Implement atoi to convert a string to an integer.

Hint: Carefully consider all possible input cases. If you want a challenge, please do not see below and ask yourself what are the possible input cases.

Notes: It is intended for this problem to be specified vaguely (ie, no given input specs). You are responsible to gather all the input requirements up front.

Requirements for atoi:

The function first discards as many whitespace characters as necessary until the first non-whitespace character is found. Then, starting from this character, takes an optional initial plus or minus sign followed by as many numerical digits as possible, and interprets them as a numerical value.

The string can contain additional characters after those that form the integral number, which are ignored and have no effect on the behavior of this function.

If the first sequence of non-whitespace characters in str is not a valid integral number, or if no such sequence exists because either str is empty or it contains only whitespace characters, no conversion is performed.

If no valid conversion could be performed, a zero value is returned.
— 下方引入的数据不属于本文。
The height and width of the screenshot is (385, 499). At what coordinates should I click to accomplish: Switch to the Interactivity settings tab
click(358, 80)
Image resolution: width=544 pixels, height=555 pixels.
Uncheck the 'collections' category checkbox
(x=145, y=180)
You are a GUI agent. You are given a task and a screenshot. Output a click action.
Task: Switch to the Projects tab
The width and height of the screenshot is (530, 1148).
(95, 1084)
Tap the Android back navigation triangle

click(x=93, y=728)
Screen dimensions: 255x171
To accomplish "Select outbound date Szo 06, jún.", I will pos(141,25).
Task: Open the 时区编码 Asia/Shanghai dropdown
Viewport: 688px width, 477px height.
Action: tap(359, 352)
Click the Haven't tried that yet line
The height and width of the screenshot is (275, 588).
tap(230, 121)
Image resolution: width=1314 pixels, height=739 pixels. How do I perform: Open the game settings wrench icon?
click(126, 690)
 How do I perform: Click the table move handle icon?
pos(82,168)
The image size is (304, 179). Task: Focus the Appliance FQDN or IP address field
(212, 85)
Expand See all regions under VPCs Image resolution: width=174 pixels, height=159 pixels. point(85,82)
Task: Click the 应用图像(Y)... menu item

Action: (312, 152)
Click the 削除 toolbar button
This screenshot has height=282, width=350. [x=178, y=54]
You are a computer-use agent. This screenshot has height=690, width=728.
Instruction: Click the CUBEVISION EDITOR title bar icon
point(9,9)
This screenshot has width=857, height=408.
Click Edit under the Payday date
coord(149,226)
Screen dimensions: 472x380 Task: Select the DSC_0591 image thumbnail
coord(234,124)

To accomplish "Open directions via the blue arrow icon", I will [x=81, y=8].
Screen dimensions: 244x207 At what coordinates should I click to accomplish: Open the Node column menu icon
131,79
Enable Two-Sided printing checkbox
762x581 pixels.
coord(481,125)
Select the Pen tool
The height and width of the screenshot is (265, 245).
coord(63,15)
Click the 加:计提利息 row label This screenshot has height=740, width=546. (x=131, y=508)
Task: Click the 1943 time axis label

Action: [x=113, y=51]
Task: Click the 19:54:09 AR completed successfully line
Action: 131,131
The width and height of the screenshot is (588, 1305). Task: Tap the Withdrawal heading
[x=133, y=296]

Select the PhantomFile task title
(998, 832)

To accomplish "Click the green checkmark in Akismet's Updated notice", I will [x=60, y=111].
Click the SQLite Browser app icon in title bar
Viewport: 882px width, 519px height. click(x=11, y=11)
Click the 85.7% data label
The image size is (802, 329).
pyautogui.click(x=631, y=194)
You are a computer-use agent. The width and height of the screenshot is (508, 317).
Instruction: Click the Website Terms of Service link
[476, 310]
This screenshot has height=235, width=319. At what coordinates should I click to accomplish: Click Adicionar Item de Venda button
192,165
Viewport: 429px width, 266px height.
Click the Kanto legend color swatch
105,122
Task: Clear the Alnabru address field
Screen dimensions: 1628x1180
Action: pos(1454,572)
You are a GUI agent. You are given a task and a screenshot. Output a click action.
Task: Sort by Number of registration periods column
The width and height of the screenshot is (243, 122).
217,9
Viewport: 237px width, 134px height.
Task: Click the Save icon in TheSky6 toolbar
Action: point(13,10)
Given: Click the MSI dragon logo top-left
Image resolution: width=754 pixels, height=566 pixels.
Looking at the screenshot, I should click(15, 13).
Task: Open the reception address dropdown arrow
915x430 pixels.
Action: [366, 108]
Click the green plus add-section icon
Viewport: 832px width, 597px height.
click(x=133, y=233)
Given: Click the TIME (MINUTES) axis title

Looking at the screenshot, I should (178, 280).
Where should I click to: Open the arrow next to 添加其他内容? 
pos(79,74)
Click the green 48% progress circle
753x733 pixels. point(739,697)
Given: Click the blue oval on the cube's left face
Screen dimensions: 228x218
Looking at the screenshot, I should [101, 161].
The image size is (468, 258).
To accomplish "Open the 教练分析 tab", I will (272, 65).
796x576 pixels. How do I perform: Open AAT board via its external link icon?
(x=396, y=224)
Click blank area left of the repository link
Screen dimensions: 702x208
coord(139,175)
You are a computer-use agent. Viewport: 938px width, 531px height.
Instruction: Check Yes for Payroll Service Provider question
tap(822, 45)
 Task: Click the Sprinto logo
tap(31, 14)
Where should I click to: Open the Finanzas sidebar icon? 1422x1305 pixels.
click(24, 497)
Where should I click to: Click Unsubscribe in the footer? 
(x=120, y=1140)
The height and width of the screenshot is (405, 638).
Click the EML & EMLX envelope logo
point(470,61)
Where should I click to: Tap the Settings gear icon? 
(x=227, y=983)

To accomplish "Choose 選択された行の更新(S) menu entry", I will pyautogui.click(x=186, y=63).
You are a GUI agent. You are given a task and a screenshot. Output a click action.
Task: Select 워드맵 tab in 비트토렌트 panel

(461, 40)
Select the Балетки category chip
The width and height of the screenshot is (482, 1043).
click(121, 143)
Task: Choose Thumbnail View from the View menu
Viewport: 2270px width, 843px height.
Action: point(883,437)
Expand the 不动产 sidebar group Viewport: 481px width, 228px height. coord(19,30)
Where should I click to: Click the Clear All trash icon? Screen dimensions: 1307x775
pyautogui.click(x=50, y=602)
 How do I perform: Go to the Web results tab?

If the correct value is out of the range of representable values, INT_MAX (2147483647) or INT_MIN (-2147483648) is returned.

题目链接：

思路分析

实现string转int的atoi()方法。

一道很操蛋的题目，我们需要考虑四种情况：1.字符前面有空格；2.符号位；3.溢出；4.非法输入（++-93）。

依次解决，跳过空格；判断符号位；设置循环条件（string最后一位是‘/n’，其他的非法输入也不会触发循环；判断溢出，是否大于INT_MAX的十分之一或者正好大于一丢丢。

代码

class Solution {
public:
    int myAtoi(string str) {
        int n = str.size();
        if (n == 0)
            return 0;
        int i = 0, base = 0, sign = 1;
        while (str[i] == ' ') i++;
        if (str[i] == '+' || str[i] == '-')
            sign = str[i++] == '+' ? 1 : -1;
        while (str[i] >= '0' && str[i] <= '9') {
        if (base >  INT_MAX / 10 || (base == INT_MAX / 10 && str[i] - '0' > 7)) {
            if (sign == 1) return INT_MAX;
            else return INT_MIN;
            }
        base  = 10 * base + (str[i++] - '0');
        }
        return sign * base;
    }
};